La sensación es de desconcierto. El club entra en un nuevo ciclo cuando parecía haber encontrado por fin estabilidad deportiva y emocional, justo lo que la grada de St James’ Park llevaba décadas reclamando.

De la amenaza de descenso a Wembley

Shearer, no obstante, no tardó en poner en valor el legado de Howe. Y lo hizo desde la emoción, no desde la estadística.

El técnico asumió el cargo en 2021 con el equipo mirando de reojo al descenso. De ahí partió una reconstrucción firme: primero estabilizó al Newcastle, luego lo hizo escalar en la tabla, atrajo talento y acabó devolviendo al club a finales y noches europeas de alto voltaje.

El punto culminante llegó en 2025, cuando Newcastle rompió una sequía de 70 años sin títulos importantes levantando la Carabao Cup en Wembley. Ese día, para Shearer, no fue uno más.

“Lo que diría es gracias. Gracias a Eddie por lo que nos ha dado”, remarcó. “Me dio mi mejor día como aficionado del Newcastle con aquel día en Wembley. Nos ha dado noches increíbles en la Champions League que nunca vamos a olvidar”.

El exdelantero repasó esa escalada casi como una película: “Hizo un trabajo maravilloso. Ha sido un viaje increíble. El trabajo que hizo fue increíble desde donde nos tomó, con una amenaza real de descenso. Calmó el barco. Luego nos hizo escalar en la liga. Trajo jugadores fantásticos. Nos llevó a una final; la perdimos, pero luego nos llevó de vuelta otra vez y nos dio el día que tanto habíamos deseado”.

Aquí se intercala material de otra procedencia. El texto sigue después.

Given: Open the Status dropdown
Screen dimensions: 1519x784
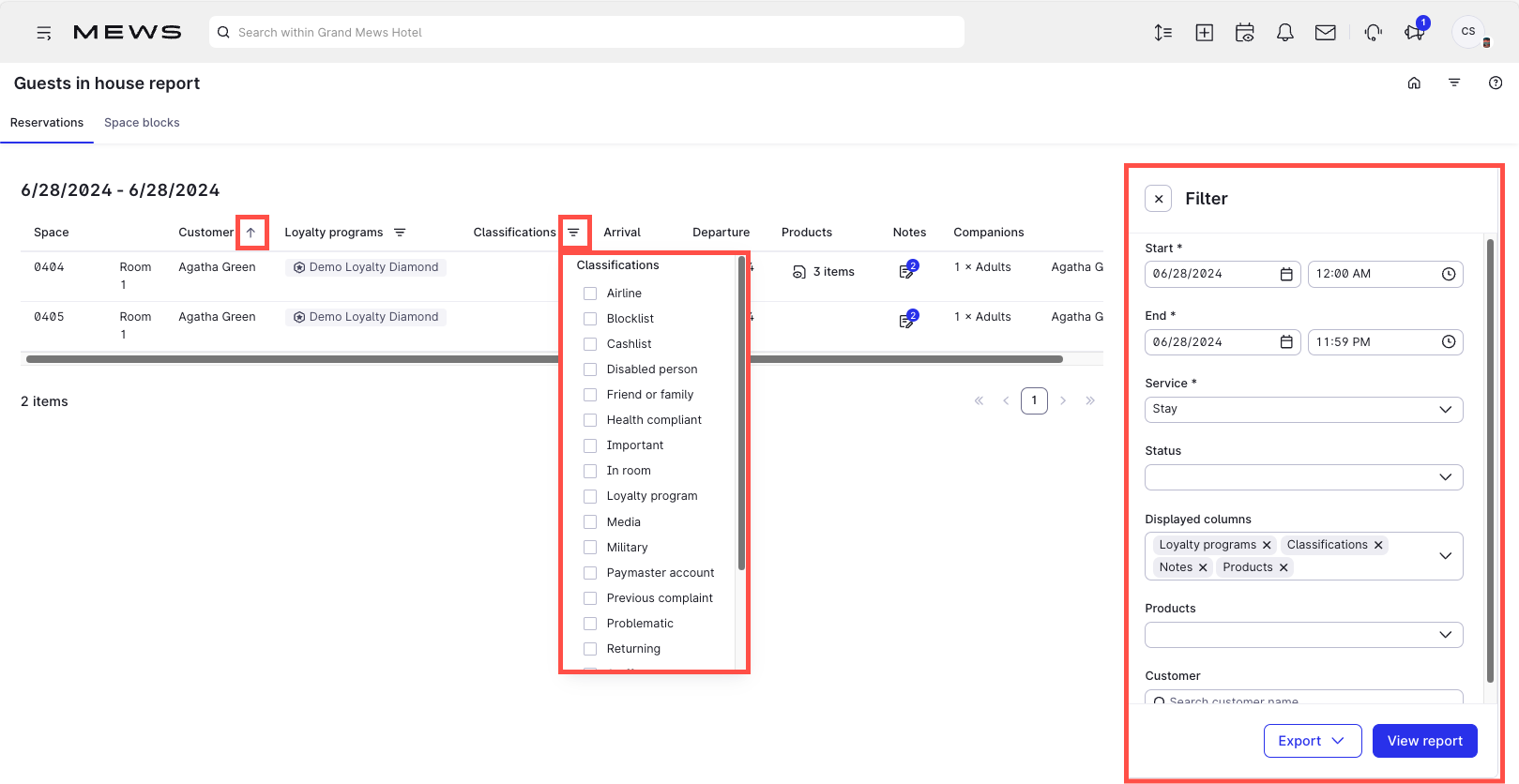Looking at the screenshot, I should (x=1303, y=477).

Y dejó una frase que resume el sentir de Tyneside: “Pase lo que pase ahora, los geordies siempre estarán agradecidos por lo que nos dio aquel día”.

Venta de estrellas y temor al efecto dominó

El adiós de Howe no llega en un vacío. Se produce en medio de un verano agitado, con varias figuras importantes haciendo las maletas. Para Shearer, el mensaje que se proyecta hacia fuera es preocupante.

“No creo que tenga buena pinta lo que está pasando ahora mismo en Newcastle”, advirtió. “Estamos vendiendo a todos nuestros mejores jugadores. Los aficionados ven irse a [Alexander] Isak, ven irse a [Sandro] Tonali, ven irse a [Anthony] Gordon”.

El exdelantero va un paso más allá y apunta al nombre que todos miran de reojo: Bruno Guimarães.

“Mi intuición es que probablemente sea solo cuestión de tiempo que Bruno se vaya, porque mirará lo que está pasando con todos esos jugadores y lo que pasa con Eddie y pensará: ‘Bueno, desde un punto de vista personal, supongo que voy a ser el siguiente’”.

La preocupación no es solo deportiva. Es de proyecto. De señales. De si el Newcastle que se prometió competir en la élite está, de repente, desarmándose pieza a pieza.

Jaissle, favorito… y una advertencia

En ese contexto de incertidumbre surge un nombre: Matthias Jaissle. El técnico de Al-Ahli, de 38 años, aparece como principal candidato para ocupar el banquillo. Ha tenido éxito en Austria y en Arabia Saudí, pero el salto a la Premier League es otra dimensión.

Shearer no se opone a su llegada, pero sí levanta la mano para pedir mesura.

“Creo que tenemos que tener cuidado, si es el caso, de no cargar contra él”, avisó. “Está claro que es muy joven e inexperto. La Premier League es una bestia de liga. Es una gran exigencia para cualquiera venir y tomar el relevo después de lo que ha hecho Eddie”.

No es solo una cuestión táctica. Es entrar en un club agitado, con ventas dolorosas, un vestuario pendiente de su futuro y una afición que ha probado el éxito reciente y no quiere volver a la irrelevancia.

Un deseo claro: estabilidad

Entre tanto ruido, Shearer reduce todo a una palabra que en Newcastle se ha convertido en necesidad básica: estabilidad.

“Lo que me gustaría es estabilidad”, sentenció. “Me gustaría retener a nuestros mejores jugadores, pero entiendo, lo entiendo desde su punto de vista ahora, que mirarán la situación y pensarán: ‘Un momento, ¿qué está pasando en este club?’ Y lo entiendo”.

El icono del club no pide promesas grandilocuentes ni fichajes estratosféricos. Pide que Newcastle deje de tambalearse. Que quien llegue, sepa exactamente el peso del banquillo que va a ocupar. Y que las próximas grandes noches en St James’ Park no queden solo como un recuerdo del ciclo de Eddie Howe.